Vinificazione e affinamento
Dopo un’accurata selezione delle uve si procede con la pressatura soffice.
La fermentazione avviene in vasche di acciaio a temperatura controllata.
L’affinamento avviene sui lieviti in vasche di acciaio per 3 mesi e poi in bottiglia per almeno 2 mesi.
Nel calice si coglie un giallo paglierino chiaro e luminoso,
attraversato da sottili riflessi verdolino-argentei che ne sottolineano la freschezza e la nitidezza espressiva.
Il profilo olfattivo è intenso e raffinato, con un’apertura floreale che richiama l’acacia, il gelsomino e il fiore d’arancio.
La componente agrumata si esprime attraverso note di albedo di cedro, foglia di limone,
mandarino e kumquat, che donano slancio e luminosità al bouquet.
Il frutto si sviluppa su susina Fortune, pesca gialla montagnola e bananito, mentre cenni di fragolina di bosco e fiore di
rosmarino completano il quadro aromatico con una sfumatura delicatamente mediterranea.

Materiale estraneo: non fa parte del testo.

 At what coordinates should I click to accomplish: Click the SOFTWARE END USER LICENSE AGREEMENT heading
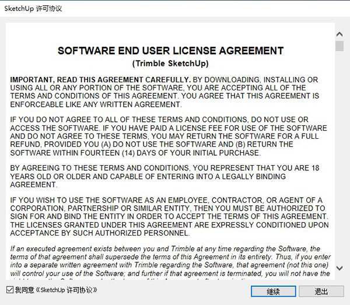coord(170,51)
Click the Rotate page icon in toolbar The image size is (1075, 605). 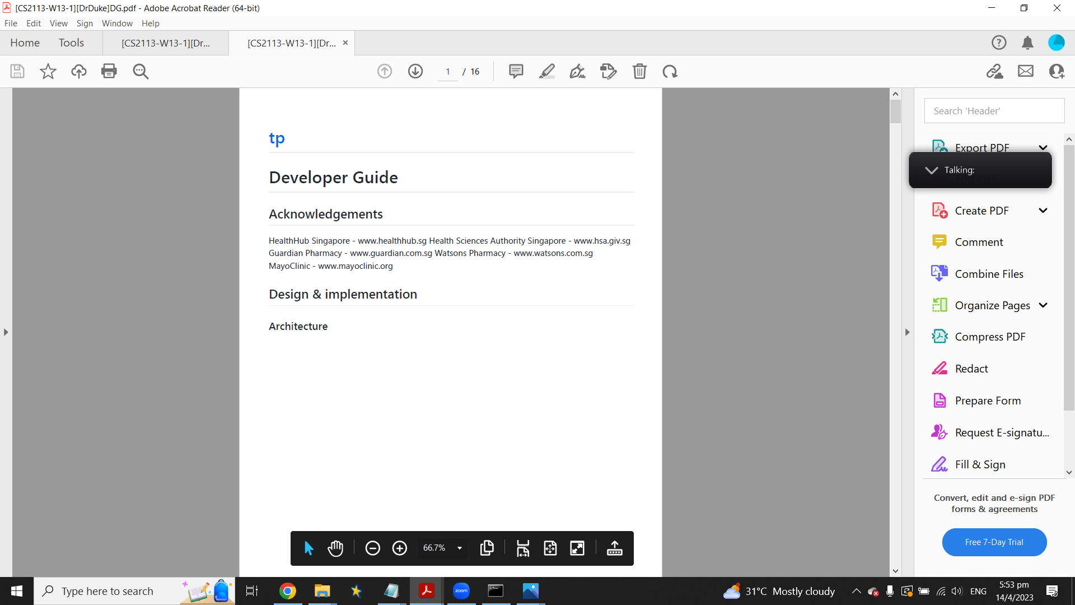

In bocca, il vino è avvolgente e armonico, sostenuto da una freschezza viva che ne esalta la tensione gustativa.
La percezione è piena e sferica, con una progressione continua e dinamica che accompagna il sorso con equilibrio e precisione.
La trama gustativa si articola con naturalezza, mantenendo coerenza tra ampiezza, slancio e definizione.
Il finale è lungo, sapido e piacevolmente persistente,
con una chiusura pulita che prolunga la luminosità del sorso.
Bianco d’altura luminoso e coinvolgente, capace di coniugare eleganza floreale,
ricchezza aromatica e tensione gustativa in una lettura autentica del vitigno.
Il profilo armonico, la freschezza ben definita e la naturale bevibilità danno forma a un vino che esprime con
chiarezza il legame tra territorio, altitudine e finezza espressiva.
L’altitudine di 700 metri sul livello del mare gioca un ruolo fondamentale nell’equilibrio del vino, permettendo alle uve di sviluppare
un’intensità aromatica vibrante senza perdere in freschezza.
Il clima fresco e le marcate escursioni termiche favoriscono la conservazione dell’acidità naturale,
mentre il suolo minerale contribuisce a esaltare la profondità e la sapidità del sorso.